▶ [Brief] Print the records below once again, exactly as they were given.

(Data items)
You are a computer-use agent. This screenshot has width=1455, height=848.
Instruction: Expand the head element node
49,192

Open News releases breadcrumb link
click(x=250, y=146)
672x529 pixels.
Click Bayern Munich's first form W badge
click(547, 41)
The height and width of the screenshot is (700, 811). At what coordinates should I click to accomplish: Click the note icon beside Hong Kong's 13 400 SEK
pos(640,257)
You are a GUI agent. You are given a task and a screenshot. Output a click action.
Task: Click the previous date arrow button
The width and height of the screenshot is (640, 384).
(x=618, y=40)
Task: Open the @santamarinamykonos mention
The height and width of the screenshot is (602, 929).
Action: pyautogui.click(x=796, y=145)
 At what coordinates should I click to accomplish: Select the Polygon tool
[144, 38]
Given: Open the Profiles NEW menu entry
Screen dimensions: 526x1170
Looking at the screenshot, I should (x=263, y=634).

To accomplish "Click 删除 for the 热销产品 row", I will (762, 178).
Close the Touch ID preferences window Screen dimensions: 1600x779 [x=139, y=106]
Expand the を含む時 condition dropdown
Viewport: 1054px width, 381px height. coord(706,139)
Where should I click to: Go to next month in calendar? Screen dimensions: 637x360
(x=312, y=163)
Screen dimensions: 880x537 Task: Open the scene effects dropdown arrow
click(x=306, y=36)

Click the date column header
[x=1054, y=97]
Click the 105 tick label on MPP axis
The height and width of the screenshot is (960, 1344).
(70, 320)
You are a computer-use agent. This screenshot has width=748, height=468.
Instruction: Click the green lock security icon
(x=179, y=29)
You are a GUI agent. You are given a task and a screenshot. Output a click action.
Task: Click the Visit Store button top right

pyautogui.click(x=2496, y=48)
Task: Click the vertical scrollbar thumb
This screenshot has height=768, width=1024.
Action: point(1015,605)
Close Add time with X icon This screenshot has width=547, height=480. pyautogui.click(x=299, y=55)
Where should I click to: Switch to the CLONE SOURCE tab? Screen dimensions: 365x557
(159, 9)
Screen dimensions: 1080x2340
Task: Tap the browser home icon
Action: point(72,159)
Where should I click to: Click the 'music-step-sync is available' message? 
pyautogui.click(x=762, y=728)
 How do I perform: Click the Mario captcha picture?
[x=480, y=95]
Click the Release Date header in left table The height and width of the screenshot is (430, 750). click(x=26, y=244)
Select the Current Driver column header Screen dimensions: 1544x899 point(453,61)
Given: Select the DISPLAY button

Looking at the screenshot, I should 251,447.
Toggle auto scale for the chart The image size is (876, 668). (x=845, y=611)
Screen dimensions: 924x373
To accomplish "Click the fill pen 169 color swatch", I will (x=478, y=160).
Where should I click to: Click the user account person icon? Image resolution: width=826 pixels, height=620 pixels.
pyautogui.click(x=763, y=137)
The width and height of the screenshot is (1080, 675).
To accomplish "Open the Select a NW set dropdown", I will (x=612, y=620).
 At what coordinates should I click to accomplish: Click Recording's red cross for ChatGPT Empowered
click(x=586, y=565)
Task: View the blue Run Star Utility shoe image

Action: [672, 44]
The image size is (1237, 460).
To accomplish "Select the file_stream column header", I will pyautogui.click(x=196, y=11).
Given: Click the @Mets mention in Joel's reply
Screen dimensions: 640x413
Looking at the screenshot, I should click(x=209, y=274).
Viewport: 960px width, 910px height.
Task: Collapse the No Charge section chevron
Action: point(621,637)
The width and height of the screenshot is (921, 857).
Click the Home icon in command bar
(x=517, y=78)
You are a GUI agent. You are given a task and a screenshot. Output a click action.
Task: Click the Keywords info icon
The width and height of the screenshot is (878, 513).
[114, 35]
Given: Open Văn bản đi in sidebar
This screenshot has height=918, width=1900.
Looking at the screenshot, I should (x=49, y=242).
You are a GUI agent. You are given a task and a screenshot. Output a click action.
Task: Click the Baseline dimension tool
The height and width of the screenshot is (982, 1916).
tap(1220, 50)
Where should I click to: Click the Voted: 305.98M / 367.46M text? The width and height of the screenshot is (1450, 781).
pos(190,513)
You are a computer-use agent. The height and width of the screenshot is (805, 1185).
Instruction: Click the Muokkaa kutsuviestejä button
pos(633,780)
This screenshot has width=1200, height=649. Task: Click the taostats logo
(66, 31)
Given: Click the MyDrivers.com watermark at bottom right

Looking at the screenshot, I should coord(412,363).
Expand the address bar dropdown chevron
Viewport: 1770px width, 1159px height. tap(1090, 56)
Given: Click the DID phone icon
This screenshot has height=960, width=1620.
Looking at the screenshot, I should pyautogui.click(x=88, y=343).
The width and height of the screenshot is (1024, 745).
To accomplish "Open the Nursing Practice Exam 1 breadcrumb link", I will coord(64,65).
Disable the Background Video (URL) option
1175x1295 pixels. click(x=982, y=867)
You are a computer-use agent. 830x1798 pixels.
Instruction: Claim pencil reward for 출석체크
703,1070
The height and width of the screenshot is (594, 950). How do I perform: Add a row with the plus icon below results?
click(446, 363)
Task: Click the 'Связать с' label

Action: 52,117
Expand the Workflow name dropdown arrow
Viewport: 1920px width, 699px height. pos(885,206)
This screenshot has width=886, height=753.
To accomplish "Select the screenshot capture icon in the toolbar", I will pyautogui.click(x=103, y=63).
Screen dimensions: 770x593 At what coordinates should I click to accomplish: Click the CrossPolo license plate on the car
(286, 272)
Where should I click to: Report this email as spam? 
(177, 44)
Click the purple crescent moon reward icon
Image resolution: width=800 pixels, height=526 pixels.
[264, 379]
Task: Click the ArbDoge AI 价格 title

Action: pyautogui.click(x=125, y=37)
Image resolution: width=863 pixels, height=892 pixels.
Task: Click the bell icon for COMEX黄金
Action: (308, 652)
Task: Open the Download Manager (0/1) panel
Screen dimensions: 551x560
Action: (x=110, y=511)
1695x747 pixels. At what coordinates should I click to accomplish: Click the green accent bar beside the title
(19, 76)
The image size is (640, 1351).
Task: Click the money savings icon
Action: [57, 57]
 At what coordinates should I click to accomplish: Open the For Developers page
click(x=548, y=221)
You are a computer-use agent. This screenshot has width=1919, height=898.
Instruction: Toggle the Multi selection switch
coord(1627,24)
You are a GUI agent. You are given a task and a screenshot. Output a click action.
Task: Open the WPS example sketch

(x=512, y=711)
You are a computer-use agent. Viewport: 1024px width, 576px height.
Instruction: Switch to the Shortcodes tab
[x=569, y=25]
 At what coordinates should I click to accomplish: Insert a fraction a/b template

▶ [Answer box]
You are a computer-use agent. This screenshot has width=1455, height=848.
Instruction: Expand the head element node
49,192

Open News releases breadcrumb link
click(x=250, y=146)
672x529 pixels.
Click Bayern Munich's first form W badge
click(547, 41)
The height and width of the screenshot is (700, 811). At what coordinates should I click to accomplish: Click the note icon beside Hong Kong's 13 400 SEK
pos(640,257)
You are a GUI agent. You are given a task and a screenshot. Output a click action.
Task: Click the previous date arrow button
The width and height of the screenshot is (640, 384).
(x=618, y=40)
Task: Open the @santamarinamykonos mention
The height and width of the screenshot is (602, 929).
Action: pyautogui.click(x=796, y=145)
 At what coordinates should I click to accomplish: Select the Polygon tool
[144, 38]
Given: Open the Profiles NEW menu entry
Screen dimensions: 526x1170
Looking at the screenshot, I should (x=263, y=634).

To accomplish "Click 删除 for the 热销产品 row", I will (762, 178).
Close the Touch ID preferences window Screen dimensions: 1600x779 [x=139, y=106]
Expand the を含む時 condition dropdown
Viewport: 1054px width, 381px height. coord(706,139)
Where should I click to: Go to next month in calendar? Screen dimensions: 637x360
(x=312, y=163)
Screen dimensions: 880x537 Task: Open the scene effects dropdown arrow
click(x=306, y=36)

Click the date column header
[x=1054, y=97]
Click the 105 tick label on MPP axis
The height and width of the screenshot is (960, 1344).
(70, 320)
You are a computer-use agent. This screenshot has width=748, height=468.
Instruction: Click the green lock security icon
(x=179, y=29)
You are a GUI agent. You are given a task and a screenshot. Output a click action.
Task: Click the Visit Store button top right

pyautogui.click(x=2496, y=48)
Task: Click the vertical scrollbar thumb
This screenshot has height=768, width=1024.
Action: point(1015,605)
Close Add time with X icon This screenshot has width=547, height=480. pyautogui.click(x=299, y=55)
Where should I click to: Switch to the CLONE SOURCE tab? Screen dimensions: 365x557
(159, 9)
Screen dimensions: 1080x2340
Task: Tap the browser home icon
Action: point(72,159)
Where should I click to: Click the 'music-step-sync is available' message? 
pyautogui.click(x=762, y=728)
 How do I perform: Click the Mario captcha picture?
[x=480, y=95]
Click the Release Date header in left table The height and width of the screenshot is (430, 750). click(x=26, y=244)
Select the Current Driver column header Screen dimensions: 1544x899 point(453,61)
Given: Select the DISPLAY button

Looking at the screenshot, I should 251,447.
Toggle auto scale for the chart The image size is (876, 668). (x=845, y=611)
Screen dimensions: 924x373
To accomplish "Click the fill pen 169 color swatch", I will (x=478, y=160).
Where should I click to: Click the user account person icon? Image resolution: width=826 pixels, height=620 pixels.
pyautogui.click(x=763, y=137)
The width and height of the screenshot is (1080, 675).
To accomplish "Open the Select a NW set dropdown", I will (x=612, y=620).
 At what coordinates should I click to accomplish: Click Recording's red cross for ChatGPT Empowered
click(x=586, y=565)
Task: View the blue Run Star Utility shoe image

Action: [672, 44]
The image size is (1237, 460).
To accomplish "Select the file_stream column header", I will pyautogui.click(x=196, y=11).
Given: Click the @Mets mention in Joel's reply
Screen dimensions: 640x413
Looking at the screenshot, I should click(x=209, y=274).
Viewport: 960px width, 910px height.
Task: Collapse the No Charge section chevron
Action: point(621,637)
The width and height of the screenshot is (921, 857).
Click the Home icon in command bar
(x=517, y=78)
You are a GUI agent. You are given a task and a screenshot. Output a click action.
Task: Click the Keywords info icon
The width and height of the screenshot is (878, 513).
[114, 35]
Given: Open Văn bản đi in sidebar
This screenshot has height=918, width=1900.
Looking at the screenshot, I should (x=49, y=242).
You are a GUI agent. You are given a task and a screenshot. Output a click action.
Task: Click the Baseline dimension tool
The height and width of the screenshot is (982, 1916).
tap(1220, 50)
Where should I click to: Click the Voted: 305.98M / 367.46M text? The width and height of the screenshot is (1450, 781).
pos(190,513)
You are a computer-use agent. The height and width of the screenshot is (805, 1185).
Instruction: Click the Muokkaa kutsuviestejä button
pos(633,780)
This screenshot has width=1200, height=649. Task: Click the taostats logo
(66, 31)
Given: Click the MyDrivers.com watermark at bottom right

Looking at the screenshot, I should coord(412,363).
Expand the address bar dropdown chevron
Viewport: 1770px width, 1159px height. tap(1090, 56)
Given: Click the DID phone icon
This screenshot has height=960, width=1620.
Looking at the screenshot, I should pyautogui.click(x=88, y=343).
The width and height of the screenshot is (1024, 745).
To accomplish "Open the Nursing Practice Exam 1 breadcrumb link", I will coord(64,65).
Disable the Background Video (URL) option
1175x1295 pixels. click(x=982, y=867)
You are a computer-use agent. 830x1798 pixels.
Instruction: Claim pencil reward for 출석체크
703,1070
The height and width of the screenshot is (594, 950). How do I perform: Add a row with the plus icon below results?
click(446, 363)
Task: Click the 'Связать с' label

Action: 52,117
Expand the Workflow name dropdown arrow
Viewport: 1920px width, 699px height. pos(885,206)
This screenshot has width=886, height=753.
To accomplish "Select the screenshot capture icon in the toolbar", I will pyautogui.click(x=103, y=63).
Screen dimensions: 770x593 At what coordinates should I click to accomplish: Click the CrossPolo license plate on the car
(286, 272)
Where should I click to: Report this email as spam? 
(177, 44)
Click the purple crescent moon reward icon
Image resolution: width=800 pixels, height=526 pixels.
[264, 379]
Task: Click the ArbDoge AI 价格 title

Action: pyautogui.click(x=125, y=37)
Image resolution: width=863 pixels, height=892 pixels.
Task: Click the bell icon for COMEX黄金
Action: (308, 652)
Task: Open the Download Manager (0/1) panel
Screen dimensions: 551x560
Action: (x=110, y=511)
1695x747 pixels. At what coordinates should I click to accomplish: Click the green accent bar beside the title
(19, 76)
The image size is (640, 1351).
Task: Click the money savings icon
Action: [57, 57]
 At what coordinates should I click to accomplish: Open the For Developers page
click(x=548, y=221)
You are a computer-use agent. This screenshot has width=1919, height=898.
Instruction: Toggle the Multi selection switch
coord(1627,24)
You are a GUI agent. You are given a task and a screenshot. Output a click action.
Task: Open the WPS example sketch

(x=512, y=711)
You are a computer-use agent. Viewport: 1024px width, 576px height.
Instruction: Switch to the Shortcodes tab
[x=569, y=25]
 At what coordinates should I click to accomplish: Insert a fraction a/b template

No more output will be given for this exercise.